WHAT YOU NEED TO DO:
Answer these questions from the page on first-token confidence for hallucination detection:
(a) What AUROC does phi_first reach, and what does semantic self-consistency reach?
(b) Which three models were tested?
(c) At which token does phi_first read the entropy of the top-K logits?

PASSAGE FOR REVIEW:
--

The First Token Knows: Single-Decode Confidence for Hallucination Detection

arXiv: 2605.05166 Tier: 2 — responsible-ai / inference efficiency

TL;DR

The normalized entropy of the top-K logits at the first content-bearing answer token of a single greedy decode (call it phi_first) matches or modestly exceeds semantic self-consistency on closed-book short-answer factual QA. AUROC 0.820 vs 0.793 across three 7-8B models (Llama-3.1-8B, Mistral-7B-v0.3, Qwen2.5-7B) on PopQA + TriviaQA (n=1000 each). Compute saving is structural: one greedy decode versus one greedy + ten samples + NLI clustering. Roughly 1/11 the generation cost.

What the metric does

phi_first reads the entropy of the top-K logits at the model's first content-bearing answer token, after a single greedy decode. The signal is that low-entropy top-K means the model has high confidence in the answer's first content word, which correlates strongly with whether the eventual full answer is hallucinated.

--

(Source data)
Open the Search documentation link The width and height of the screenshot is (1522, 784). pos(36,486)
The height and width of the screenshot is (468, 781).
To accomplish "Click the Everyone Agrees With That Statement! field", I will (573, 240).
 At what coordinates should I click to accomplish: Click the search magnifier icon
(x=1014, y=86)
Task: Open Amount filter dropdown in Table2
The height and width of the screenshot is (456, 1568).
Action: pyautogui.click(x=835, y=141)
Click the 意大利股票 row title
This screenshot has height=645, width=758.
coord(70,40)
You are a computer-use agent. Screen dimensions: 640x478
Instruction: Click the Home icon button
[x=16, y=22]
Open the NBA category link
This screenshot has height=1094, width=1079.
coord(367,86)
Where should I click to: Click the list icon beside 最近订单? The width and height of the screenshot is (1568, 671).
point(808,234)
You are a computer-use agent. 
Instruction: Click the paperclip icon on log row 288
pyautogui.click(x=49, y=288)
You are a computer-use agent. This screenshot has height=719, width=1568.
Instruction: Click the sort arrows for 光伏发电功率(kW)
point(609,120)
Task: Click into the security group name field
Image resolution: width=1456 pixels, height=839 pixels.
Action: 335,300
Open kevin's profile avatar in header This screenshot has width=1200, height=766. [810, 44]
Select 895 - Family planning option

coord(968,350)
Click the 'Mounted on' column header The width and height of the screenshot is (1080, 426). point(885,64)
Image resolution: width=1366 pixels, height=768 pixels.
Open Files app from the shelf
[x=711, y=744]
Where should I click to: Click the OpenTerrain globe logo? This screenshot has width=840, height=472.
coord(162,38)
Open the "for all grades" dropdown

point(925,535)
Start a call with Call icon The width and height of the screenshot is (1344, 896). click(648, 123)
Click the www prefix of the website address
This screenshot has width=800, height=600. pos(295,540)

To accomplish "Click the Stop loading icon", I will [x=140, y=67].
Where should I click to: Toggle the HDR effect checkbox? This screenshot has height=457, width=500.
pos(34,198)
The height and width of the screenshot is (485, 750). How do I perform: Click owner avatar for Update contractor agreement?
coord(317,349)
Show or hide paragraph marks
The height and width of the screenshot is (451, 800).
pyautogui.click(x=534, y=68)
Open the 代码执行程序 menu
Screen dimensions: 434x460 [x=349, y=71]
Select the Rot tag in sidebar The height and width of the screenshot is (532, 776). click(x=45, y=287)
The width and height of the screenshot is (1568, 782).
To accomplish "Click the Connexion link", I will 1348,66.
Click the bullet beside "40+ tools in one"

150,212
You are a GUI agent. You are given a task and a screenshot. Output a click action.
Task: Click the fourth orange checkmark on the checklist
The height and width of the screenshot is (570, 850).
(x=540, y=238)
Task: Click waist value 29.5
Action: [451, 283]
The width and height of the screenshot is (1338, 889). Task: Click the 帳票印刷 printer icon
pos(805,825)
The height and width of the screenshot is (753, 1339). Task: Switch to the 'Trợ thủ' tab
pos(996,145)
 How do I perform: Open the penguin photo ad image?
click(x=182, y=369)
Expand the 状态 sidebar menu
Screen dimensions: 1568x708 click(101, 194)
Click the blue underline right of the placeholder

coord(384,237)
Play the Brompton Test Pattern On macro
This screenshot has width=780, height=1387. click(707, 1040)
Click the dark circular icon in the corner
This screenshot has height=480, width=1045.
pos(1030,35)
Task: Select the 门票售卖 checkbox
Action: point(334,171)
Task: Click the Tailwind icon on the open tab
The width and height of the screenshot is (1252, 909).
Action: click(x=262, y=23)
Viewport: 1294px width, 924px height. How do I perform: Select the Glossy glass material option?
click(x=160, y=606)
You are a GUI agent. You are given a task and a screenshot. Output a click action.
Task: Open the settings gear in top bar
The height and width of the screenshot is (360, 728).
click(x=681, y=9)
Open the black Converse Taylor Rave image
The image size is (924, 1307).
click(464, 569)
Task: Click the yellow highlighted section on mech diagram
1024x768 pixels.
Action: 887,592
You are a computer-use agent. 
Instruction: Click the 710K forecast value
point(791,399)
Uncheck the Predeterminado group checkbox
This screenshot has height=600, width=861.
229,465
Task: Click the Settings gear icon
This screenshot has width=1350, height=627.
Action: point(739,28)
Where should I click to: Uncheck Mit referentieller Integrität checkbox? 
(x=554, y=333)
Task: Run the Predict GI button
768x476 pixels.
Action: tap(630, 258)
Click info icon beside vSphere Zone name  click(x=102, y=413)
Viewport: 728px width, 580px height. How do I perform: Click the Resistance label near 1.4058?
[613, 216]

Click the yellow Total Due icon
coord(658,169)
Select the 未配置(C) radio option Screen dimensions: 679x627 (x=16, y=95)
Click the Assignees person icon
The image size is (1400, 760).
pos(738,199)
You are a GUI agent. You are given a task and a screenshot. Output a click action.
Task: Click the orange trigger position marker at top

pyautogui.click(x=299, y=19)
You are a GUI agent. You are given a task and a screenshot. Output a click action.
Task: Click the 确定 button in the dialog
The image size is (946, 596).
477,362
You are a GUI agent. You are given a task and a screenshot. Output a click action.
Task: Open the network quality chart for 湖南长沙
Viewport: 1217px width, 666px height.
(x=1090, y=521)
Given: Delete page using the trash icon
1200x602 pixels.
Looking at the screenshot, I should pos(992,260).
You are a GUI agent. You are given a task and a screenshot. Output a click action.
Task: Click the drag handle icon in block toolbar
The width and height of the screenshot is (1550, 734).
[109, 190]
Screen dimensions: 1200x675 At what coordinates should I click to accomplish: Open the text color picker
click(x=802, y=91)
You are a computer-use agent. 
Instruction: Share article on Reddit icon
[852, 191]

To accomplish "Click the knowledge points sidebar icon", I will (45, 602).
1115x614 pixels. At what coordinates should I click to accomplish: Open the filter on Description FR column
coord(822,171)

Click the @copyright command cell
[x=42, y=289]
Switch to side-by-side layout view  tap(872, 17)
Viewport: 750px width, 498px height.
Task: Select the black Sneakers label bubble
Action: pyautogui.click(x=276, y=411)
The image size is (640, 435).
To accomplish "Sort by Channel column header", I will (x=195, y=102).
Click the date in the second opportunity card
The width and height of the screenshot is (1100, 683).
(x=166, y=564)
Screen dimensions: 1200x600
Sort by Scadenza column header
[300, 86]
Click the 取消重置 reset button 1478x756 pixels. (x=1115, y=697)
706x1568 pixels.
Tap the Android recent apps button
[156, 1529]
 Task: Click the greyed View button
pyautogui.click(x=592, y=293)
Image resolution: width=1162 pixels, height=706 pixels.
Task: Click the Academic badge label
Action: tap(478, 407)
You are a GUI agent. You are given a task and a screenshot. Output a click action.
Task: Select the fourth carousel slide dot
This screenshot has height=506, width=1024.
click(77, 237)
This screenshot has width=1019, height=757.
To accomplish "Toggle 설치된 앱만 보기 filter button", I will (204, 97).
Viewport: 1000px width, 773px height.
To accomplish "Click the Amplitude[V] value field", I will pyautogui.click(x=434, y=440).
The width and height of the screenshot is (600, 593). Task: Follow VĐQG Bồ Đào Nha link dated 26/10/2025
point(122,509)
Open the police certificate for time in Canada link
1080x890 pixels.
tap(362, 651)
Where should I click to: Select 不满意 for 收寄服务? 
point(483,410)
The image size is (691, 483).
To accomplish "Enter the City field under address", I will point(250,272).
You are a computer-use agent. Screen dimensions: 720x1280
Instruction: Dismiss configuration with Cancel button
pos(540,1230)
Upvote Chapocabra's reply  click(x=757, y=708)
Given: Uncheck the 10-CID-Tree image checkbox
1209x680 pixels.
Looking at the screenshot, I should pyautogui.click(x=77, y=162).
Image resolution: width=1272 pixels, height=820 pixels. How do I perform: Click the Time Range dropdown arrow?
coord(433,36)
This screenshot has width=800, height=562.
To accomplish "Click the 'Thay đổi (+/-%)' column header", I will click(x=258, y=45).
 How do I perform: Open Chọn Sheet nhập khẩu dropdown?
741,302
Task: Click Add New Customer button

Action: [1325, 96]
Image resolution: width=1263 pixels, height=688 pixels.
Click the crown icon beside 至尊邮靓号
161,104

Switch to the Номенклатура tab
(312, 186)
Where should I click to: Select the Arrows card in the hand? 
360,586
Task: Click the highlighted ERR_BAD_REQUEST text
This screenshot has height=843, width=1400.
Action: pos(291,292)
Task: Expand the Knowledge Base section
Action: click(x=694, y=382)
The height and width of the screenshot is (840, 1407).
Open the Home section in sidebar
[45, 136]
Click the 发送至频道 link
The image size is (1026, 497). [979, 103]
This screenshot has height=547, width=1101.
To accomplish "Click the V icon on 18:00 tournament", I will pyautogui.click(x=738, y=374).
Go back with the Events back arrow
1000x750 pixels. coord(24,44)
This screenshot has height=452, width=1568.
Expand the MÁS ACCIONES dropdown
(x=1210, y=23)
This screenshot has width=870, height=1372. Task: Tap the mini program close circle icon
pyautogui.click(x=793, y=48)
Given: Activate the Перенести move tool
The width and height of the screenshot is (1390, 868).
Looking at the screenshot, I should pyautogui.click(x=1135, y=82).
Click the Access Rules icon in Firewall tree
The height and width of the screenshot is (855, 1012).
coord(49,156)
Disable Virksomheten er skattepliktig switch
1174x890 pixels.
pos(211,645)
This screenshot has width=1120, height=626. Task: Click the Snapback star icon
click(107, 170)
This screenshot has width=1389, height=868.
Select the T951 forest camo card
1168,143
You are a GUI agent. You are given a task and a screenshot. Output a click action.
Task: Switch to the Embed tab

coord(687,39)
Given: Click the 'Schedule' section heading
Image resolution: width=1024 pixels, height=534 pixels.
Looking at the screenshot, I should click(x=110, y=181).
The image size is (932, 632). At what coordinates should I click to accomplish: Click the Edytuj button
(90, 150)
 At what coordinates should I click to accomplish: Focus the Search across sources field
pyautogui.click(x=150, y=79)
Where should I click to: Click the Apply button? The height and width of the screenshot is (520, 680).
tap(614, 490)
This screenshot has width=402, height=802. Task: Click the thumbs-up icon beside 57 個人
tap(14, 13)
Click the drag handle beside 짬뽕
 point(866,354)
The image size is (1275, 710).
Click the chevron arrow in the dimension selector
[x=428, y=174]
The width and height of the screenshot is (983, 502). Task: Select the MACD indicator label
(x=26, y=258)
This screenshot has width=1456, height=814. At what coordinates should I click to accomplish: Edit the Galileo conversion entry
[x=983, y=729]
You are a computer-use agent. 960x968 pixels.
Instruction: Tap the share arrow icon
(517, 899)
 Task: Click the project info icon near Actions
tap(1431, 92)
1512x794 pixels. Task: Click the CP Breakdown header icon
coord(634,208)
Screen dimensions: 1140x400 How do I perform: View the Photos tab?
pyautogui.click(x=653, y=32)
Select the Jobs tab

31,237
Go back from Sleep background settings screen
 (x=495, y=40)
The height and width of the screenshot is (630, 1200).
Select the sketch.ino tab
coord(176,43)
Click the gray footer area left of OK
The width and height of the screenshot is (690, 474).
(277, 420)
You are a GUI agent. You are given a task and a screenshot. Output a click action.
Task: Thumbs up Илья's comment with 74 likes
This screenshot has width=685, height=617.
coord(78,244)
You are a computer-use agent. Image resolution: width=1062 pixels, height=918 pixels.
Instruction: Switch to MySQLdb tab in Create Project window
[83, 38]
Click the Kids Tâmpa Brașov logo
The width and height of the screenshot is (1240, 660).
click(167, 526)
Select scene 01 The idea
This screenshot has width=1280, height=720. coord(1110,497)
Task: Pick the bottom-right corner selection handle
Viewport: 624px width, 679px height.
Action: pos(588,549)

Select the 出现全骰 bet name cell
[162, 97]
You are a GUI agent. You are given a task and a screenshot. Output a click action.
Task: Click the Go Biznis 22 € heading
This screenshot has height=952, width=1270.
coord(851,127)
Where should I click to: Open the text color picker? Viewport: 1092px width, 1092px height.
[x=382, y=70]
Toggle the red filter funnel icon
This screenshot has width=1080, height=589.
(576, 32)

--

RESULT:
(a) phi_first reaches 0.820, and semantic self-consistency reaches 0.793.
(b) Llama-3.1-8B, Mistral-7B-v0.3, and Qwen2.5-7B.
(c) It reads it at the model's first content-bearing answer token, after a single greedy decode.